SET TASKS —
1: In the passage on Hikayat AlMahjar, what does the Arabic word Mahjar literally mean?
2: Show each line of the listing that contains the word "header", matching case.

# Start of PAGE EXCERPT

One other term I'll be using is the word Mahjar, which in Arabic literally means the place of emigration but, has come to refer to the Arab diaspora in general. Most often directly referring to the diasporas in North, and South America. Now, returning to the collection, Hikayat AlMahjar or, Stories of Emigration represents the first fictional work in Arabic to my knowledge that exclusively features, and gives voice to Syrian emigrants living in America, and adjusting to life therein.

This fact alone makes the collection unique. Haddad's collection contains short stories with a particular aim, in that these stories hold up a mirror to this early Syrian community in America, in an effort to offer valuable lessons. In stating this I'm simply summarizing what Haddad himself wrote in his introduction to the collection where he stated, I quote, “Ever since entering America, and joining its Syrian world I've witnessed scenes and situations drawn from our social circumstances as well as diverse depictions of our Syrian American life. I'd often ask myself, when would one of our writers put these scenes to paper, so our people could learn from their secrets. We are in need of a mirror by which we can see ourselves, and our behavior with our own eyes so as to correct foolish transgressions." End quote. In this quote, Haddad emphasizes the fact that he is embarking on a new literary endeavor, and shifting his focus onto the lives of Syrians in America. In addition, this quote explains the reformative goal he had in mind, in hoping readers would learn from his stories, and even correct their behavior.

I will argue today that while Haddad stated goals may have to been to provide lessons to his audience, this collection is better understood for how it depicts a Syrian community in transition in America by identifying its anxieties, and imagining its possibilities. I will argue that Haddad's collection elucidates these transformations within the Syrian community through three techniques. One, the formal stylistics of his writing, two, infusing his narration with subtle yet powerful asides, and three, crafting stories that lack resolution in depicting Syrian characters in crisis. These crises directly result in transformations they're experiencing in America.

# End of PAGE EXCERPT
# Start of DATASET RECORDS

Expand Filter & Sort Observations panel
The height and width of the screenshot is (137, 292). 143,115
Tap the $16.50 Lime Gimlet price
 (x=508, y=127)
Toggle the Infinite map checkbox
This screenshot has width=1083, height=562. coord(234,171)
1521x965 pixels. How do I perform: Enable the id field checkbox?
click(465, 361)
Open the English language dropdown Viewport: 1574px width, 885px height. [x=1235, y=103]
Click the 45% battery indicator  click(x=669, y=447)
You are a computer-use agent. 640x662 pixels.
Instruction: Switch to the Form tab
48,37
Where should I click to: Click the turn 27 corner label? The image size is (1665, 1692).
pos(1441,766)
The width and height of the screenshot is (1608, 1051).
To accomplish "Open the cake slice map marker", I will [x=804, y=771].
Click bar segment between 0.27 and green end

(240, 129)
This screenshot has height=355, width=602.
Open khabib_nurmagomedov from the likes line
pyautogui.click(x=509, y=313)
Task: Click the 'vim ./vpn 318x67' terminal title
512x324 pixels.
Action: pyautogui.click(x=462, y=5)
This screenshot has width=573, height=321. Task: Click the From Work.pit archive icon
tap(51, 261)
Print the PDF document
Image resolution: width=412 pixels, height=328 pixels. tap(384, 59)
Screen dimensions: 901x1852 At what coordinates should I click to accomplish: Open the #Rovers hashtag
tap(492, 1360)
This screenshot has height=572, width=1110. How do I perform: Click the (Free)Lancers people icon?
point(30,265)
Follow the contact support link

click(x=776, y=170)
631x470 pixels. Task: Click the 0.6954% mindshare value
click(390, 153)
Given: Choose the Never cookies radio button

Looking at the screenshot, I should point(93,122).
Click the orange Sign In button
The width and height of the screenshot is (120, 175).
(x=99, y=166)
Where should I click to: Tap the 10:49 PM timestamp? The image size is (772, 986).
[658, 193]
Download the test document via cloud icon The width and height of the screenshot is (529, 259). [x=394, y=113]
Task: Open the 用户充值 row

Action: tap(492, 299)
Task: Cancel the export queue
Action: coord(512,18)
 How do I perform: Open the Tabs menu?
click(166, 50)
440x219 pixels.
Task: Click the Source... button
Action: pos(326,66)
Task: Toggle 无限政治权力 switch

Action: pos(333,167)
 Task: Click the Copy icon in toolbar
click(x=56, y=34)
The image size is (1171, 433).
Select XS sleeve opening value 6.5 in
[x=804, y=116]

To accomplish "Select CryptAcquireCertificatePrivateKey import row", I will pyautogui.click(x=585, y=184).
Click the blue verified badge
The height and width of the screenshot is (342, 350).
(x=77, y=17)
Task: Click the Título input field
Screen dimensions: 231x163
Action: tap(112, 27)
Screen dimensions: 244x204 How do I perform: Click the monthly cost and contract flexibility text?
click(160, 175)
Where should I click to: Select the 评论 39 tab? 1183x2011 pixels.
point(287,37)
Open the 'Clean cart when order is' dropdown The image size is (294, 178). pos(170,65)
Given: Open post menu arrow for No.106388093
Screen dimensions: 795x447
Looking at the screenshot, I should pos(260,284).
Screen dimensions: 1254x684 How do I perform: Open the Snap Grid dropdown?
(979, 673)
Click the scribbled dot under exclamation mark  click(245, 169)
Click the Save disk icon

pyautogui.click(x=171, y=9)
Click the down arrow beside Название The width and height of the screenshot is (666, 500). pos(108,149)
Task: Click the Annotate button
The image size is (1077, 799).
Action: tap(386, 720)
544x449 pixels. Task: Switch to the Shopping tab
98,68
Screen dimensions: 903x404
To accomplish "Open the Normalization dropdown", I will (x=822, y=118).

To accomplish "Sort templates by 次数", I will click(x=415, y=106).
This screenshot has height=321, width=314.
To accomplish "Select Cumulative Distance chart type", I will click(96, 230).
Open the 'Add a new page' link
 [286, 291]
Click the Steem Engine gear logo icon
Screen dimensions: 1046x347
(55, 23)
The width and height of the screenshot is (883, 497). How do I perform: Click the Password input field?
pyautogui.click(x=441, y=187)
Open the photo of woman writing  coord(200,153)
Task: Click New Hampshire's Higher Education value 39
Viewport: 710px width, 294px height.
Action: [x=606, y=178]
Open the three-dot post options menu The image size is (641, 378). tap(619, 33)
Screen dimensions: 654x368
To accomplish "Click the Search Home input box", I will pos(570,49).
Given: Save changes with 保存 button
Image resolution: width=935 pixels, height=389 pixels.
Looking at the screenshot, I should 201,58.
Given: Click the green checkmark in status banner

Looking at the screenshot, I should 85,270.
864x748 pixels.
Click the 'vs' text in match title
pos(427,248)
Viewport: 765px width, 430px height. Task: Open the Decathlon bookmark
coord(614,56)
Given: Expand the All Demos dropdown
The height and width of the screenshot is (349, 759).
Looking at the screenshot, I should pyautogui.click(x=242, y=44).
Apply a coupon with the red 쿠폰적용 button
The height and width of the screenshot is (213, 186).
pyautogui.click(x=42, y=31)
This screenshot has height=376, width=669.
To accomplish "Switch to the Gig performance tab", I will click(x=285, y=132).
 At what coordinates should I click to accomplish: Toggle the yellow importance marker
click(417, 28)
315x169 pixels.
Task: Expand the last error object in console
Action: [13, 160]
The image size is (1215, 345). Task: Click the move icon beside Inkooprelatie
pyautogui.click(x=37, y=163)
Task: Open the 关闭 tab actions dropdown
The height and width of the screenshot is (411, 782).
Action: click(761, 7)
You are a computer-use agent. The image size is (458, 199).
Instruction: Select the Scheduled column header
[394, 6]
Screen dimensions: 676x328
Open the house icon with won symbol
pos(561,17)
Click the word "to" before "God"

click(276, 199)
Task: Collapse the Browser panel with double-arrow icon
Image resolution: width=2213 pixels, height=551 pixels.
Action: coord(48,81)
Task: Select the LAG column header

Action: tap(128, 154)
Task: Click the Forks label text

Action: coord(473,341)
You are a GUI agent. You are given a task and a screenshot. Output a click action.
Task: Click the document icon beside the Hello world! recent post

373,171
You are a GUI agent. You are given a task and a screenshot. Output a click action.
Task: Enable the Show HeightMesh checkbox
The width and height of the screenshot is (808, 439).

# End of DATASET RECORDS

FULL SOLUTIONS —
1: The place of emigration.

2:
Instruction: Select the Scheduled column header
Task: Select the LAG column header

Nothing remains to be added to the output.